*The request*. Copy the records word for word, from the line with "Describe the element" through the end of the records, and leave the pictures out.

------------------------------

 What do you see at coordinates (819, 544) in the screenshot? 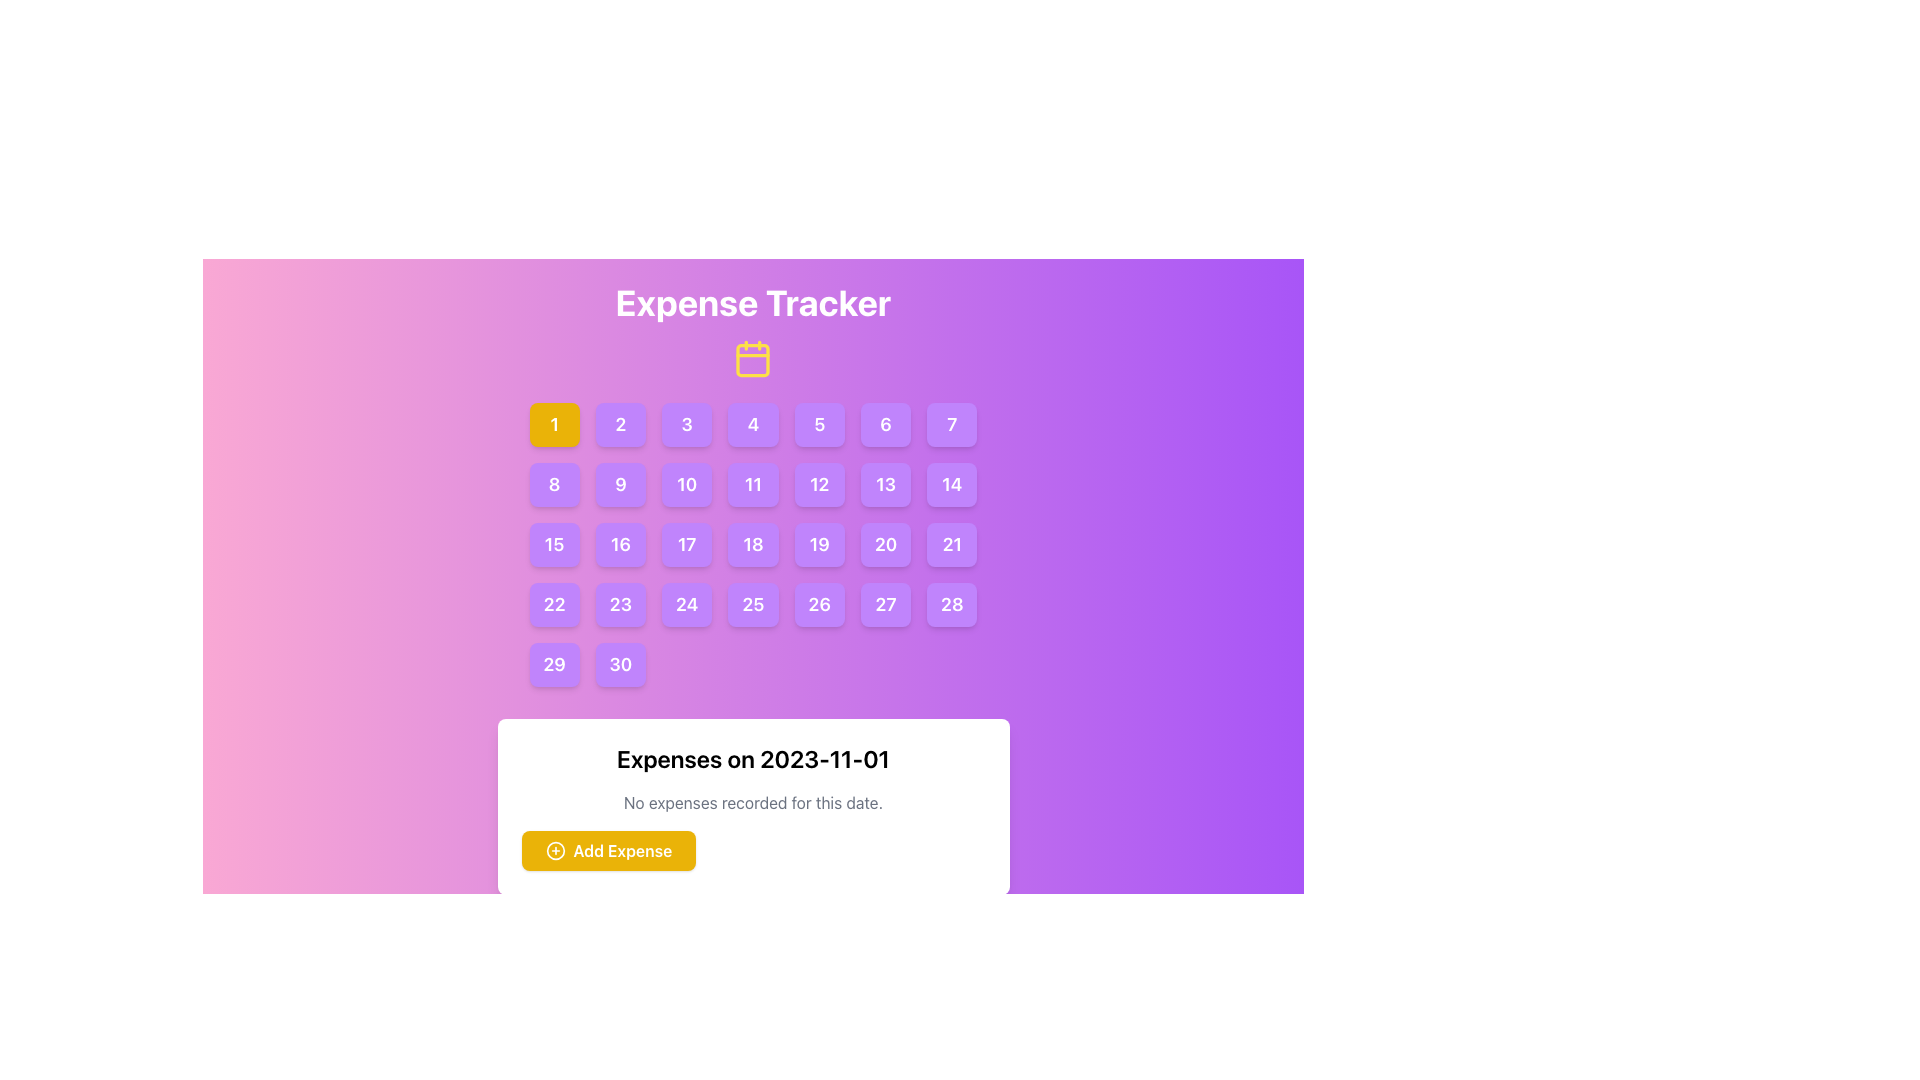
I see `the square button with rounded corners and a purple background that contains the number '19' in white, located in the third row and fifth column of the calendar grid under the 'Expense Tracker' title` at bounding box center [819, 544].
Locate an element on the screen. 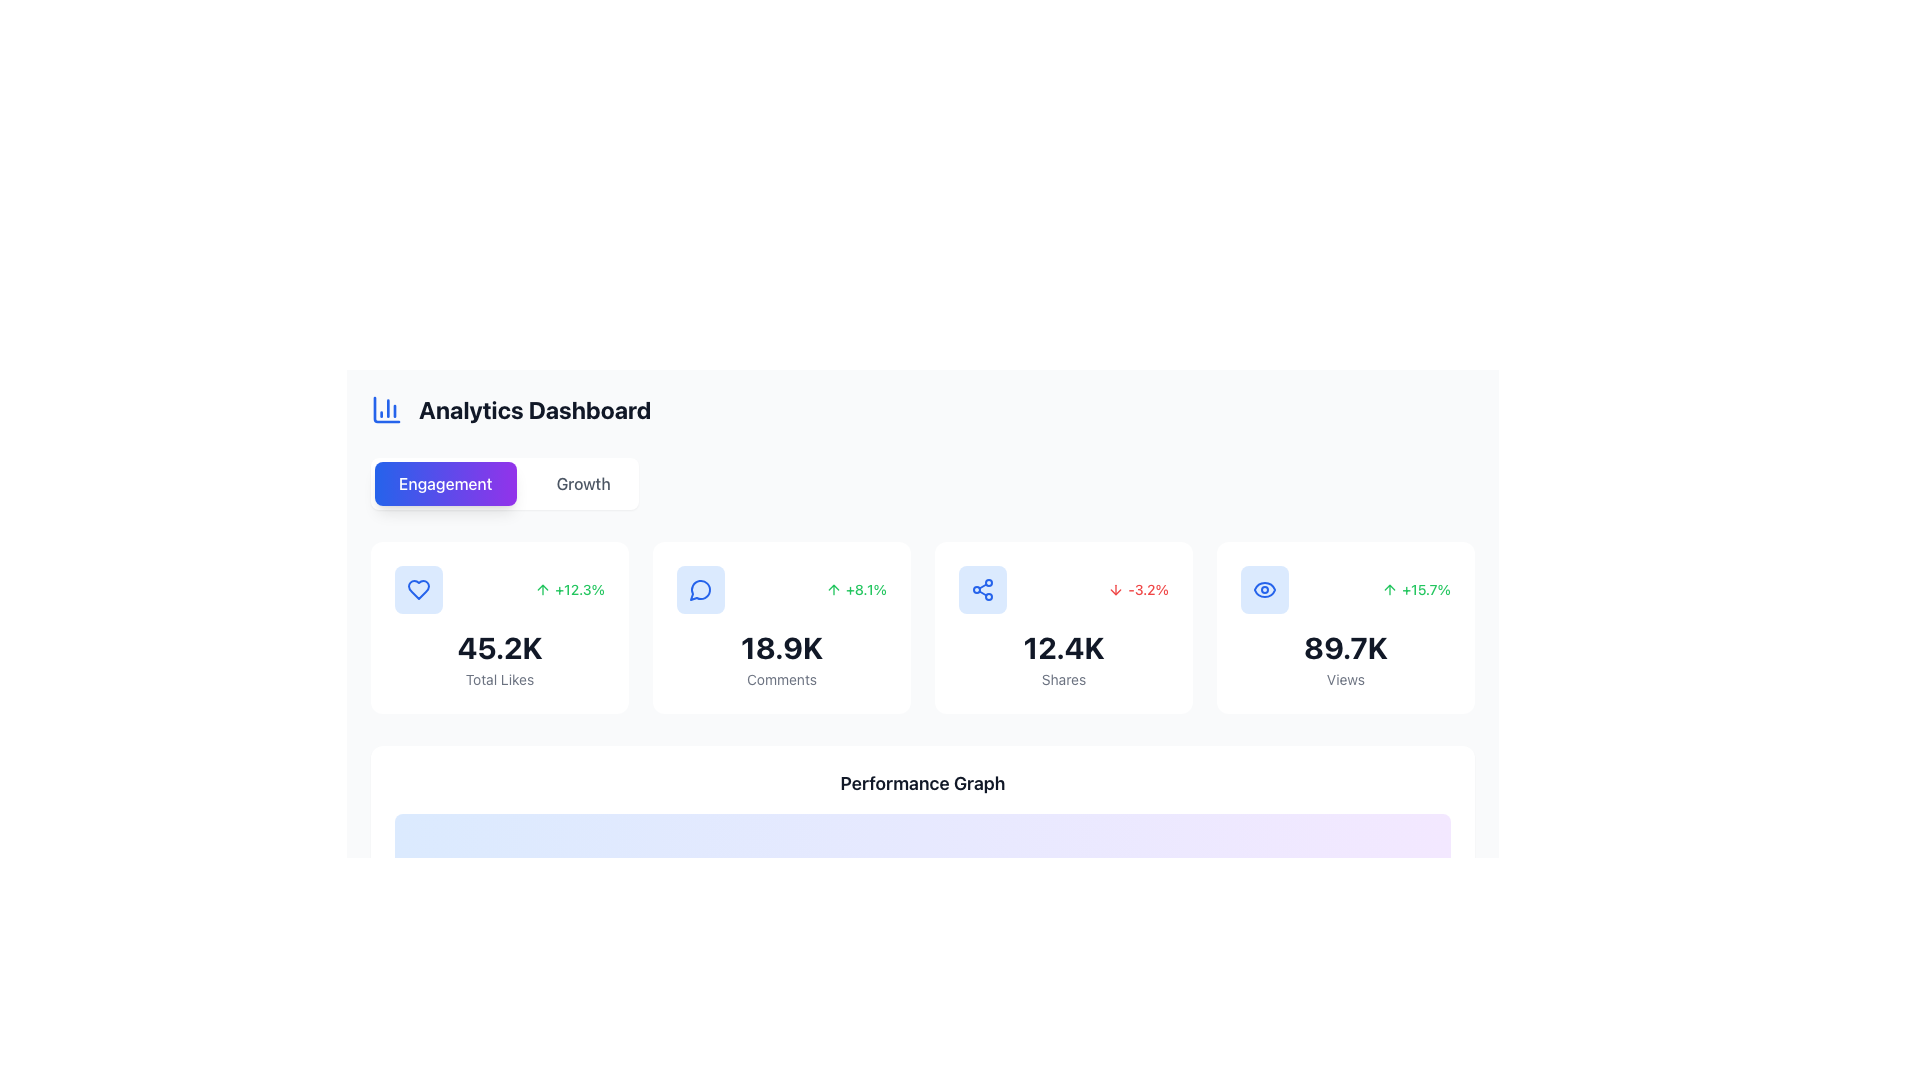 The height and width of the screenshot is (1080, 1920). the heart icon in the Engagement section of the Analytics Dashboard, which represents total likes and is positioned to the left of the Comments icon is located at coordinates (417, 589).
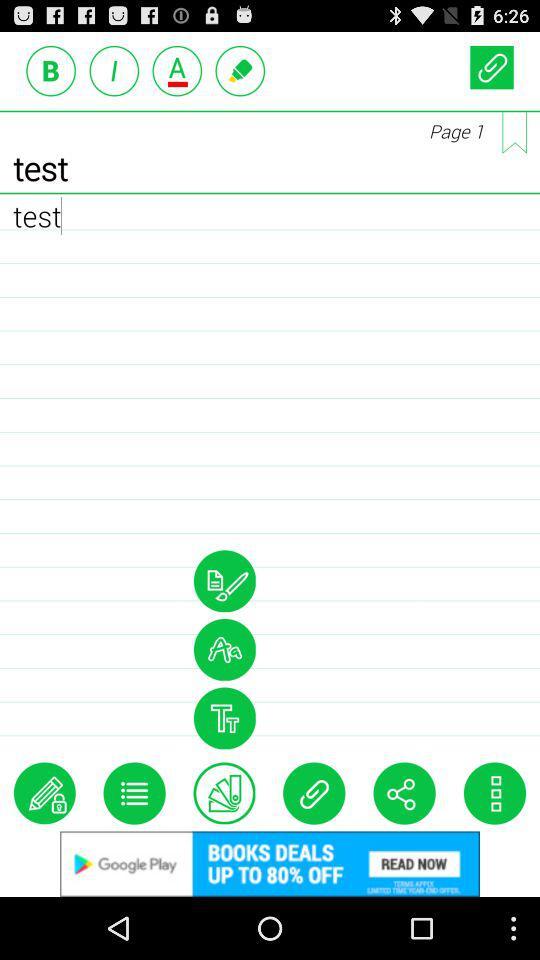 Image resolution: width=540 pixels, height=960 pixels. I want to click on attach page button, so click(490, 67).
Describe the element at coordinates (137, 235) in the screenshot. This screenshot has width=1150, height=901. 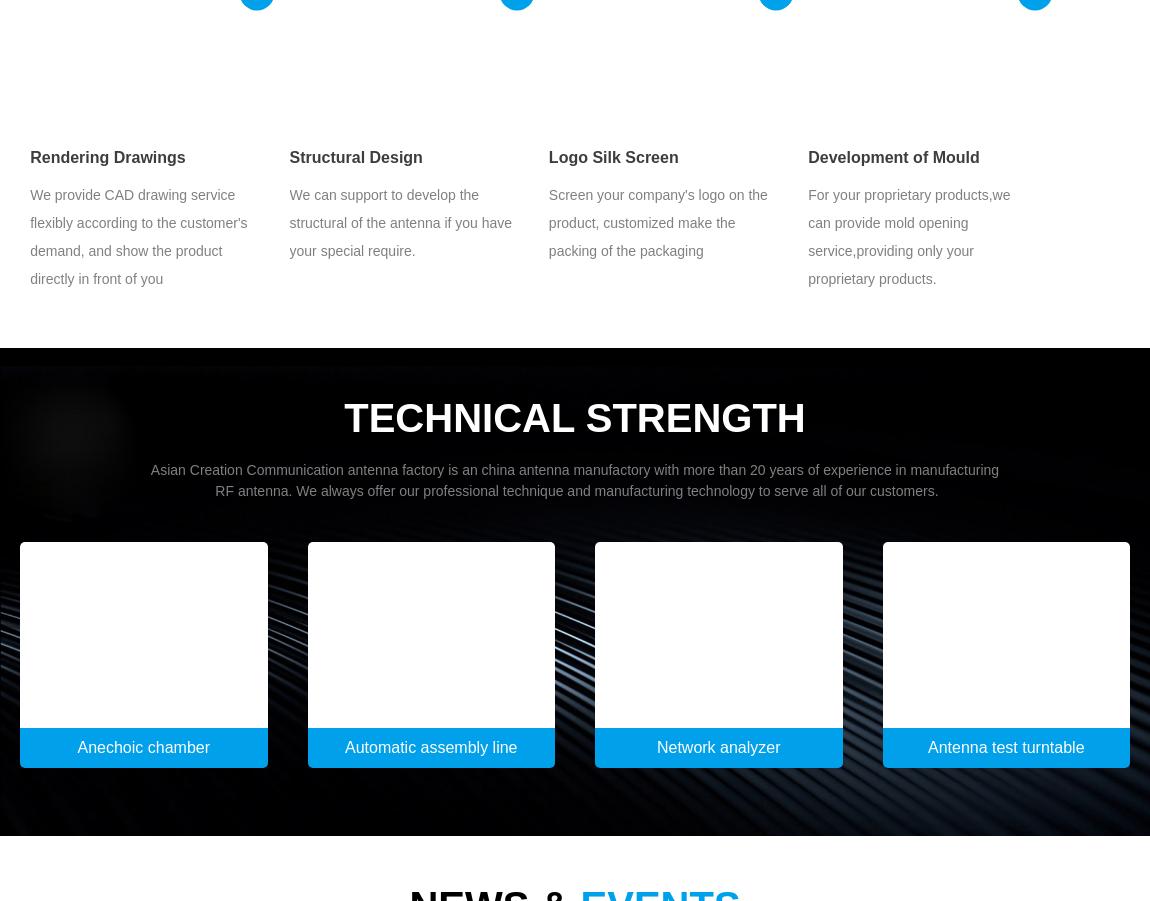
I see `'We provide CAD drawing service flexibly according to the customer's demand, and show the product directly in front of you'` at that location.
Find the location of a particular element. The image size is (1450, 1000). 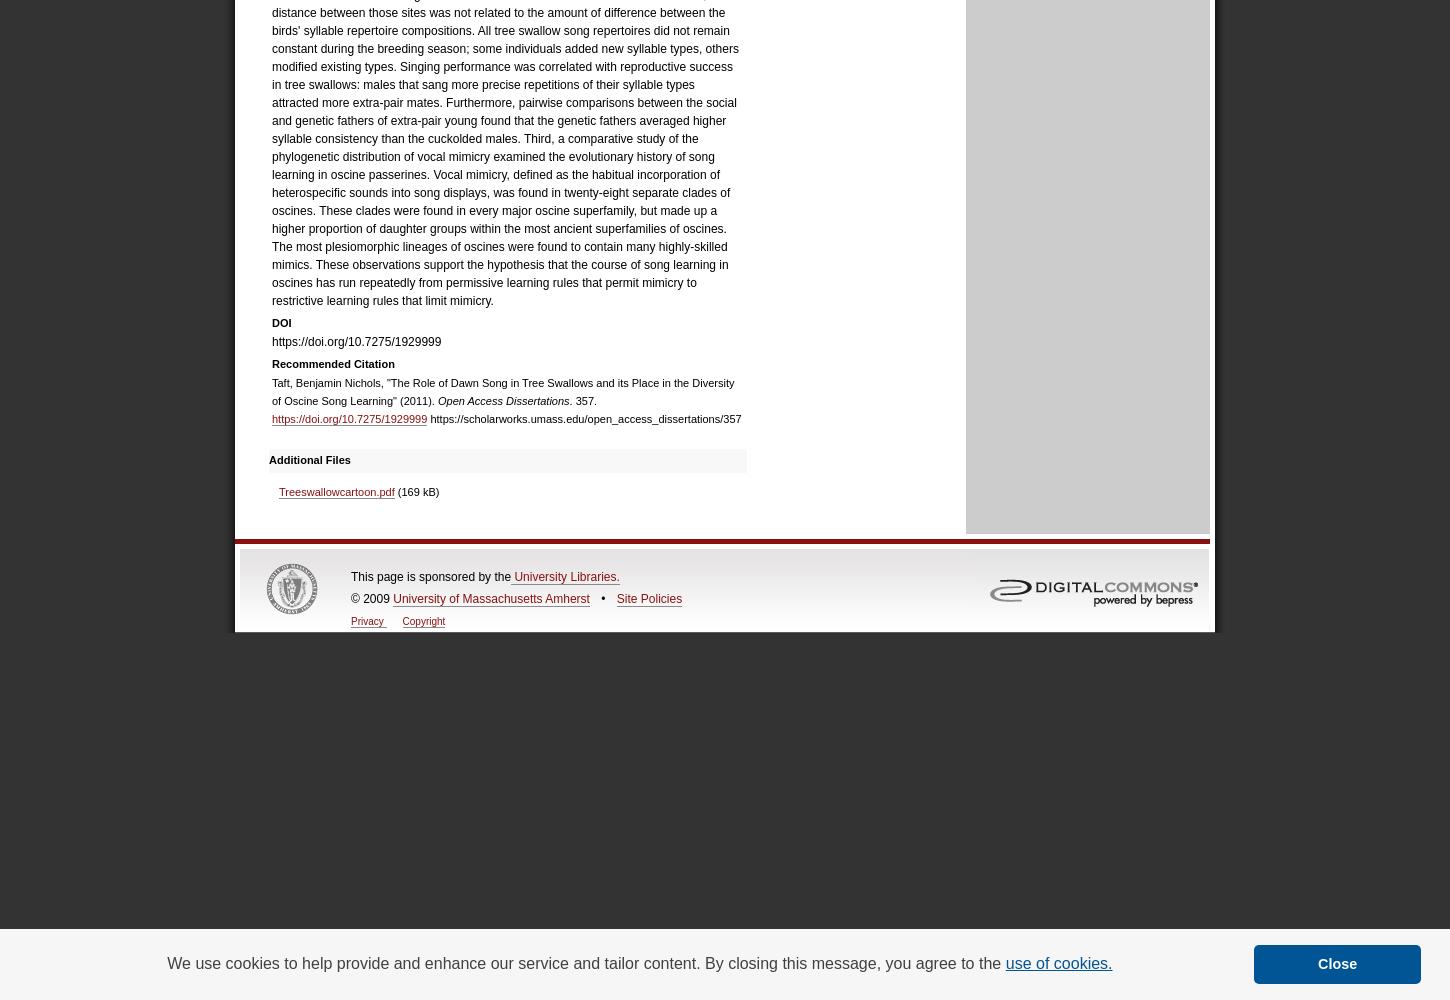

'.  357.' is located at coordinates (568, 401).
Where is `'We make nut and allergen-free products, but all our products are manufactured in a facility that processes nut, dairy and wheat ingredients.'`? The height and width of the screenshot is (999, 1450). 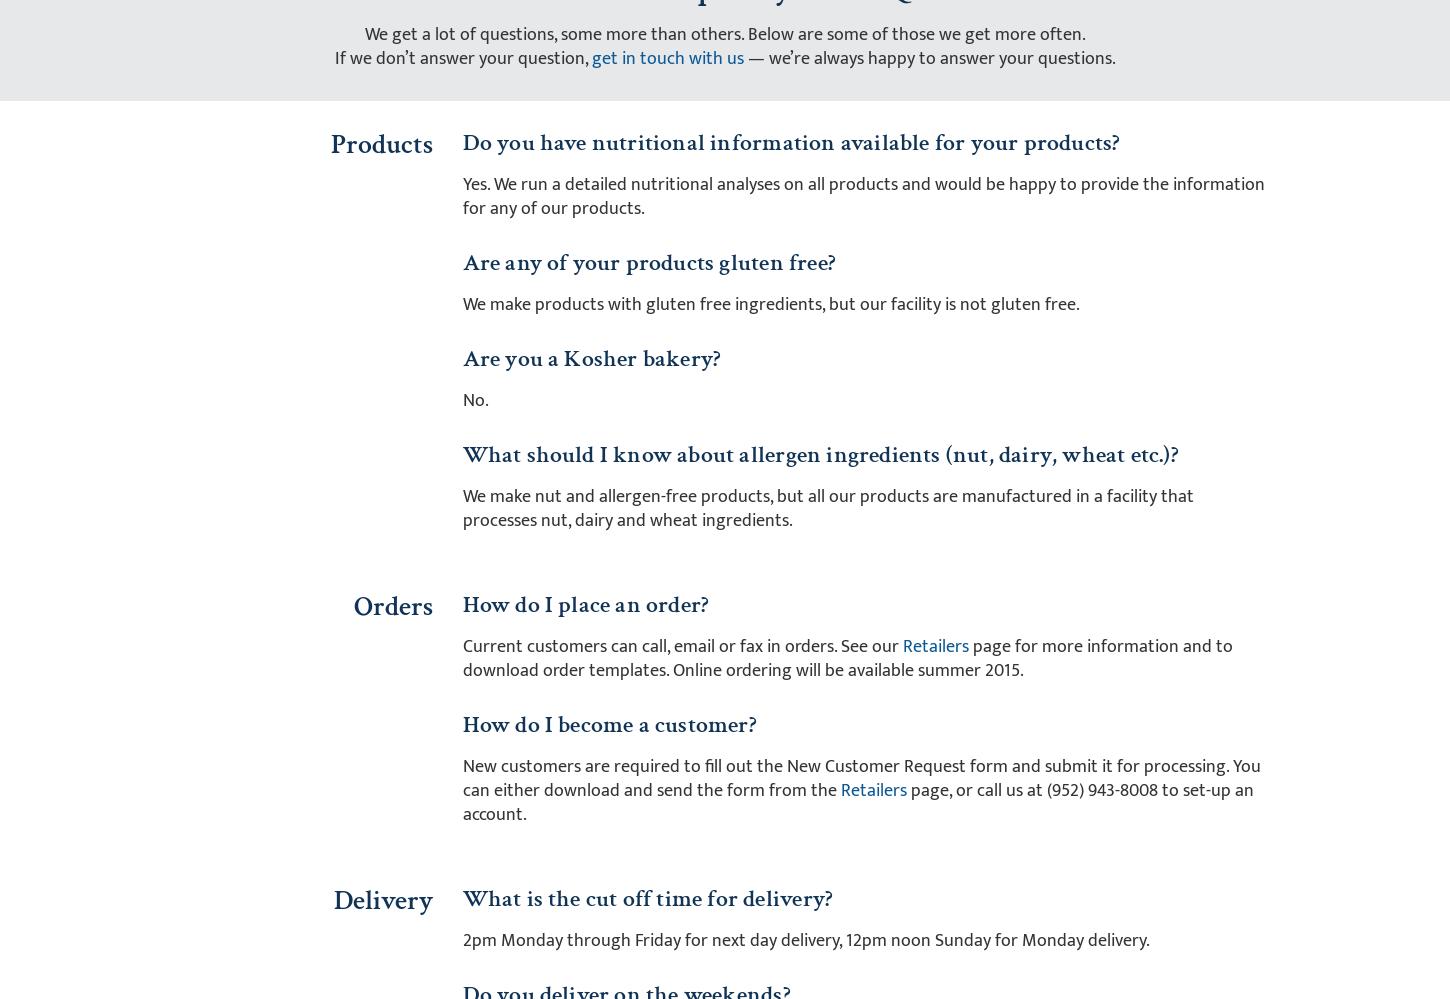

------------------------------

*Right answer*.
Describe the element at coordinates (137, 235) in the screenshot. This screenshot has width=1150, height=901. 
I see `'We provide CAD drawing service flexibly according to the customer's demand, and show the product directly in front of you'` at that location.
Find the location of a particular element. The image size is (1450, 1000). 

'.  357.' is located at coordinates (568, 401).
Where is `'We make nut and allergen-free products, but all our products are manufactured in a facility that processes nut, dairy and wheat ingredients.'`? The height and width of the screenshot is (999, 1450). 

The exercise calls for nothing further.